START MATERIAL FOR THIS EXERCISE

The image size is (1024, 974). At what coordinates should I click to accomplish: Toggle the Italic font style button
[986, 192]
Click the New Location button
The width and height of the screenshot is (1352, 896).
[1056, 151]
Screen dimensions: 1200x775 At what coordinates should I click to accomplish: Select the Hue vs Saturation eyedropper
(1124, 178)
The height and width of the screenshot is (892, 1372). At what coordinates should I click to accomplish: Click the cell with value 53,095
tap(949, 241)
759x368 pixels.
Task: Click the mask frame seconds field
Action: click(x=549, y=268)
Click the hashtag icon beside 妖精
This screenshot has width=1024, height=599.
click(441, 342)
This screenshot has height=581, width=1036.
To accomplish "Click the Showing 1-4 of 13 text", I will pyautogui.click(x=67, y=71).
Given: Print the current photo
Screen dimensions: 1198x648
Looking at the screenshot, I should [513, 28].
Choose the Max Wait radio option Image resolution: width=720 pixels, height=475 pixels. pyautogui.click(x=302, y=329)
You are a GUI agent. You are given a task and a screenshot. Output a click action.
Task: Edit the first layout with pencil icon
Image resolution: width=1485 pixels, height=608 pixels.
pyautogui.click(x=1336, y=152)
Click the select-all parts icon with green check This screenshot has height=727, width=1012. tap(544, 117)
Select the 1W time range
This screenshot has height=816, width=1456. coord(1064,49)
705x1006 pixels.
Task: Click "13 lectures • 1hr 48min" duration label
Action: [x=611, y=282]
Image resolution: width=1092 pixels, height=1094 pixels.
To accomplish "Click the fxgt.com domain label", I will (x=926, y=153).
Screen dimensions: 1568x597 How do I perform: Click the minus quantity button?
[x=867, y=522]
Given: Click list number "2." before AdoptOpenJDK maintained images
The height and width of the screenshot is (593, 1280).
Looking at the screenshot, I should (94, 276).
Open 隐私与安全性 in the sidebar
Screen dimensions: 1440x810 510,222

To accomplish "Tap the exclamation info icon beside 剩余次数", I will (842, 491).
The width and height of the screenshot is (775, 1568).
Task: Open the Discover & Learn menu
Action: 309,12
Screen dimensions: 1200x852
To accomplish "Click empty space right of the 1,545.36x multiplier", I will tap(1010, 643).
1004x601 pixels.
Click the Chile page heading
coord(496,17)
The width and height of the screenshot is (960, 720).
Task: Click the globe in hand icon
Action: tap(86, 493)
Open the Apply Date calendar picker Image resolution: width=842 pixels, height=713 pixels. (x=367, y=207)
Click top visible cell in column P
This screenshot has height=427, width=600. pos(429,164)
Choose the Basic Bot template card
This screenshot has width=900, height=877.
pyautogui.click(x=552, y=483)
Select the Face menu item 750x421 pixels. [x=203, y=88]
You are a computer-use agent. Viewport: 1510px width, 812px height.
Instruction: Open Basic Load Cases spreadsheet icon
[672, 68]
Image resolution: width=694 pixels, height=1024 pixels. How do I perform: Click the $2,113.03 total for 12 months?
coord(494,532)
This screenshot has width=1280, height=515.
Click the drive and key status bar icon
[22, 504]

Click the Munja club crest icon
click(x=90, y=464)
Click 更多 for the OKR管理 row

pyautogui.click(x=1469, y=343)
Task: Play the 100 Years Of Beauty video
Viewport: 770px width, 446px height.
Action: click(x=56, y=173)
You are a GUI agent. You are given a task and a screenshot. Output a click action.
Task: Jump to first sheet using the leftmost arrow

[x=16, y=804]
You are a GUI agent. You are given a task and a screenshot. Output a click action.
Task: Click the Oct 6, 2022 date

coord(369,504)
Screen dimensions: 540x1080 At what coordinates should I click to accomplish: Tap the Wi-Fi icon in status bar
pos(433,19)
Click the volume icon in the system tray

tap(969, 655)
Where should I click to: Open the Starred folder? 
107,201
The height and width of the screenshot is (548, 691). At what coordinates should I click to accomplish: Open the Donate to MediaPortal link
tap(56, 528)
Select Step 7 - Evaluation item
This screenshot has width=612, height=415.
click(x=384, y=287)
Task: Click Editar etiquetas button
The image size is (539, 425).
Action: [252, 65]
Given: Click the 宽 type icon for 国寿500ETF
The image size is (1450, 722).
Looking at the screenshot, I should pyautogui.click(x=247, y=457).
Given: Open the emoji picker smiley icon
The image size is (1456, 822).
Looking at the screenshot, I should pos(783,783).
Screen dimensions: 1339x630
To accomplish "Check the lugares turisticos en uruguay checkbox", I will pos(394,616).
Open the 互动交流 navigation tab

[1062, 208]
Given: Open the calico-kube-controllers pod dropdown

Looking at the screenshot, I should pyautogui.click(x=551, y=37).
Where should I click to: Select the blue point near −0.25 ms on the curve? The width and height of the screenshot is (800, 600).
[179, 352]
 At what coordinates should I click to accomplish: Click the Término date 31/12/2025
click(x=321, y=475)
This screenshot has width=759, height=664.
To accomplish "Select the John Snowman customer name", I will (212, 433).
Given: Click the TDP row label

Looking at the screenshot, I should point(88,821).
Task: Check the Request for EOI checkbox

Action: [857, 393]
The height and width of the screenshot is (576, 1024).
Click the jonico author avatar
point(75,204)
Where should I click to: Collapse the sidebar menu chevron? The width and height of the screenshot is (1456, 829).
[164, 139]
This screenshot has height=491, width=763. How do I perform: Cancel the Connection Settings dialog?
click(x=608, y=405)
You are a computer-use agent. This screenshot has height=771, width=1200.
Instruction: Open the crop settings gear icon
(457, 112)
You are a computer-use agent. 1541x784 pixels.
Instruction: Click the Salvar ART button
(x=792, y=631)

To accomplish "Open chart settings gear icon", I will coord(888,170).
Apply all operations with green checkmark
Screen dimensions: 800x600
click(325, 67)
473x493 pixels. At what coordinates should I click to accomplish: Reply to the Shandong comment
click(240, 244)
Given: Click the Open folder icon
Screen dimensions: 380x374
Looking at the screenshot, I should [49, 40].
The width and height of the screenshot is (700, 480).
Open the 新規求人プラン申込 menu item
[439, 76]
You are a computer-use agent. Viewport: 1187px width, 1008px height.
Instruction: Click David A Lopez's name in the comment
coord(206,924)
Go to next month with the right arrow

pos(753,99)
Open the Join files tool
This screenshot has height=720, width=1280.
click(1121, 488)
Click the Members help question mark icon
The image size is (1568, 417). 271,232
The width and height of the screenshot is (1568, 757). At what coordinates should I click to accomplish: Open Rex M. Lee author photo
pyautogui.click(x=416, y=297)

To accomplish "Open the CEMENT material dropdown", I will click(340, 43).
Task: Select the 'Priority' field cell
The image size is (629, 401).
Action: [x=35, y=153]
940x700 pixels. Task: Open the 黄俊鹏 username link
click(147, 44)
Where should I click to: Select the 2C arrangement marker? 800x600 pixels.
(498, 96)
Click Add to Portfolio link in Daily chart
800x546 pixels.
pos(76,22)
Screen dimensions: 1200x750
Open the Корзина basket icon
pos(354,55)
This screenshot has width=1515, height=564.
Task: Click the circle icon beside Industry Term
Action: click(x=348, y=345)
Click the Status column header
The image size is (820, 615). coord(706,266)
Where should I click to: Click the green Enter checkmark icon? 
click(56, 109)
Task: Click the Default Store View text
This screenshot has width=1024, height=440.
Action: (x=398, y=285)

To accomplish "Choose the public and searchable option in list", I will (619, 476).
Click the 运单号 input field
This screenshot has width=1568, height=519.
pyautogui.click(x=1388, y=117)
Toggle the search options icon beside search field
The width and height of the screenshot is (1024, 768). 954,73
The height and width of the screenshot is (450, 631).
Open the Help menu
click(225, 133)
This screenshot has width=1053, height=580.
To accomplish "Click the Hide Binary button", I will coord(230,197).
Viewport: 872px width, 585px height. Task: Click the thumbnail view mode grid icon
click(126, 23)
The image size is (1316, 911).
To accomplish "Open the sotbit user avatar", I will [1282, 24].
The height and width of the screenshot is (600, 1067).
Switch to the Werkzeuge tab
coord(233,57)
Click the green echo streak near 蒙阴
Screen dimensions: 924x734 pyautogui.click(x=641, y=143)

END MATERIAL FOR THIS EXERCISE

## THE PROBLEM
Find the string "list" in the entries above. Copy each line where it occurs.

## FINISHED EXERCISE
Given: Click list number "2." before AdoptOpenJDK maintained images
To accomplish "Choose the public and searchable option in list", I will (619, 476).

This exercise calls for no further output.